MONOPOLIO PAY-TV
LA POLITICA DEL GAMBERO
CHIESTO L'INTERVENTO DEL COMMISSARIO UE ALLA CONCORRENZA
Firenze, 15 Maggio 2002. Che l'Italia sia un "Paese gambero", non e' una novita', ma in maniera cosi' sfrontata come nella vicenda della pay-tv, e' sicuramente una prima. Presagio -dice il presidente dell'Aduc, Vincenzo Donvito- a chissa' quali alchimie e minestroni. Stiamo parlando del via libera dato dall'Autorita' Antitrust all'acquisto di Stream da parte di Tele+.

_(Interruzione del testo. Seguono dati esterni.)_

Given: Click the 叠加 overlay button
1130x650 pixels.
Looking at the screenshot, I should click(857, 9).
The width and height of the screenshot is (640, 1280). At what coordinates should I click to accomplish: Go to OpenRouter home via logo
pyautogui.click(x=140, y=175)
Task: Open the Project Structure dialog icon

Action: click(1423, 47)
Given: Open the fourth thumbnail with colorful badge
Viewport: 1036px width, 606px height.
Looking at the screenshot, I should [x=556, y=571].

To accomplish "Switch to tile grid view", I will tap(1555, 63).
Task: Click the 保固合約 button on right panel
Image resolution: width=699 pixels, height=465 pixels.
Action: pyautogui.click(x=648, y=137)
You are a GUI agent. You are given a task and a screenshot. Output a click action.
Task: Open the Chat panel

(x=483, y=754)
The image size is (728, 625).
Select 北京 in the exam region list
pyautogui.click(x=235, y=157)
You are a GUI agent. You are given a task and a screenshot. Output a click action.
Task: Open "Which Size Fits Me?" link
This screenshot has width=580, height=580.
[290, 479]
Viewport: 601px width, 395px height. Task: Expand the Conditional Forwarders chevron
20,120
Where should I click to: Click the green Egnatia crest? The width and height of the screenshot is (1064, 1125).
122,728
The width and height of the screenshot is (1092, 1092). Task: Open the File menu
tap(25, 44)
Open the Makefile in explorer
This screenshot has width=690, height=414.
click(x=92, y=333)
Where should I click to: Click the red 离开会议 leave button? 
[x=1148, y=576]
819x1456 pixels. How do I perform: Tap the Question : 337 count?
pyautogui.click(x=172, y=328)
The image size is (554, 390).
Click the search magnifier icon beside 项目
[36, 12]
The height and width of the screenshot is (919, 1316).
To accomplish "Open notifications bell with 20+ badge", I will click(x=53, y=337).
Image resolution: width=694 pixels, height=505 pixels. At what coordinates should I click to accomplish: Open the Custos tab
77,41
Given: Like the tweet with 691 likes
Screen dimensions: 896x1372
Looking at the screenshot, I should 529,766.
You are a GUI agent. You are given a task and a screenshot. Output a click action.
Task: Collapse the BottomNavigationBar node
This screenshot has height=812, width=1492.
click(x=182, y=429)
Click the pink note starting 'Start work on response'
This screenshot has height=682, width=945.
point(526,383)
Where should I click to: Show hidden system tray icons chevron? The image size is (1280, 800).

La sfrontatezza consiste nel fatto che non si e' in presenza di un legislatore che non considera i pareri dell'Autorita' preposta al controllo della liberalizzazione del mercato, ma proprio in una azione diretta di questa Autorita'. Eravamo abituati a vedere le delibere dell'Antitrust stracciate (valga per tutti l'esempio delle vendite sottocosto, oggi impedite da una legge piu' volte contrastata dall'intervento dell'Autorita' del professor Giuseppe Tesauro), ma che l'avvento di un monopolio fosse proprio "benedetto" dalla stessa autorita', non ci era mai capitato. Certamente ci sono tutti i "ma" e i "se", che per l'occasione si chiamano paletti, e altrimenti non potrebbe essere visto l'azzeccagarbuglismo delle leggi italiane quando devono dire e non dire cio' che e' lecito e cio' che non lo e'. Ma noi, che tendenzialmente siamo semplici come coloro che consumano un prodotto, vediamo che di fronte a due operatori che avevano duopolizzato il mercato, e' in atto un passaggio verso un unico operatore, cioe' il monopolio (la politica del gambero, per l'appunto). Ci saremmo aspettati il contrario, ma abbiamo probabilmente studiato su libri diversi quell'economia che fa della concorrenza e della molteplicita' dell'offerta il punto di partenza per qualita' e convenienza. I paletti all'interno di un sistema unico ci sembrano piu' che altro regole del gioco di quel sistema, dove il consumatore non conta in quanto tale, ma solo come fruitore/suddito di un prodotto su cui non puo' mai usare la sua arma economica per eccellenza, la scelta: sentenziando cosi' la qualita' di un prodotto e favorendone altri in caso di servizio non gradito.
Abbiamo letto sulla preoccupazione del commissario Ue Mario Monti che, diplomaticamente, non e' andato oltre questa espressione dell'animo. Ma non ci basta. Crediamo siano in gioco i fondamenti stessi dell'economia che dovrebbe seguirci nel percorso comunitario, percio' con la presente chiediamo al commissario un intervento preciso e dettagliato.
Se abbiamo ben capito, c'e' qualcosa che non torna, ed e' a danno del consumatore. Altrimenti se anche Mario Monti ci dira' le stesse cose di Giuseppe Tesauro, ci scusiamo, ma proprio non avevamo capito: non la questione e la sua impostazione, ma con chi avevamo a che fare.